There’s a recurring visual theme in your film of immersion–baptism/rebirth; how much of that was in the screenplay?
Not very much initially. We sort of picked up on it early and wanted to expand it more throughout the film. I feel like Wilson is always looking for water to cleanse himself, he’s always saying that he wants to go swimming–“I wanna go swimming, I wanna go swimming”–and in the end, eventually, what happens to him is the opposite.

Not so much the opposite as just a different kind of immersion.
That’s a good point. Definitely. He’s holding on to all these material objects that he connects with Her and I think about all those things going up in the end as her sort of willing it, but also it has nothing to do with how lost ones should be remembered.
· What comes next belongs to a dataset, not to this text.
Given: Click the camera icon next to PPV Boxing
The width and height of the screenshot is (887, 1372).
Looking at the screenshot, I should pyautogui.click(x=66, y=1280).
Having Wilson floating in a liminal space is interesting from a symbolic standpoint, but a proximate one as well. In-betweenness is a nice representation of grief.
Right, right–even when he’s not actually underwater, we tried to evoke that kind of remove, that kind of submersion in the monochromatic color scheme and a sort of dreaminess. Also the flying, too, there’s that remove and floating–pretty much in the same way. I mean, I’ve heard that people who fly airplanes–not model airplanes–are a little aloof. A little above it all, not dealing with reality–but y’know, it’s just something that I read and I don’t have a footnote so maybe you should qualify that when you print this. (laughs)

I like the symbolic tightness of your conclusion as well in that it shows Wilson, again in the swim trunks, emerging from his final baptism.
God, I like that. That’s great.

Lovelizastill

Is “Chicago Hope” where you met your wife, Sarah Koskoff?
No, we met in ’95 on some pilot that never aired. “Chicago Hope” happened when I was sort of not working and developing Love Liza–I read the script in ’96 or ’97 and began working with Gordy on evolving the script.

I really like the scene in Love Liza where Sarah’s character hits on Wilson in the aquarium–and there you have the immersion again.
Right, right–I don’t think that Sarah’s character would have been attracted to Wilson under normal circumstances so that was, to me, a very sad, very tragic scene. Here’re these people who just aren’t quite connecting to each other and to their emotions, y’know, they’re somehow just missing each other, just misunderstanding what the other needs. The Kathy Bates character, too, you think she’s benevolent but she’s really just after the letter, y’know, she’s just manipulating Wilson to get to what she thinks that she needs. Ultimately, though, when she has the chance to open the letter, she finds that she can’t open it either and that happens, of course, on the edge of a bathtub. (laughs)

Was there a thought to not opening the letter at all?
Yeah, there was, there was. In the end, we thought that it would have just been better for them to read it. I mean, we wanted to avoid the easy ending however we could, but leaving the letter unread would have begun to feel like too much of a gimmick.

That last shot of your film is pretty similar to the last shot of Adaptation..
Ah shit. Fucking Spike, goddamnit. (laughs) I like that image though, that highway, and I like how that ties into people you sometimes see walking down the side of the road. I always wonder where they come from and what their story is.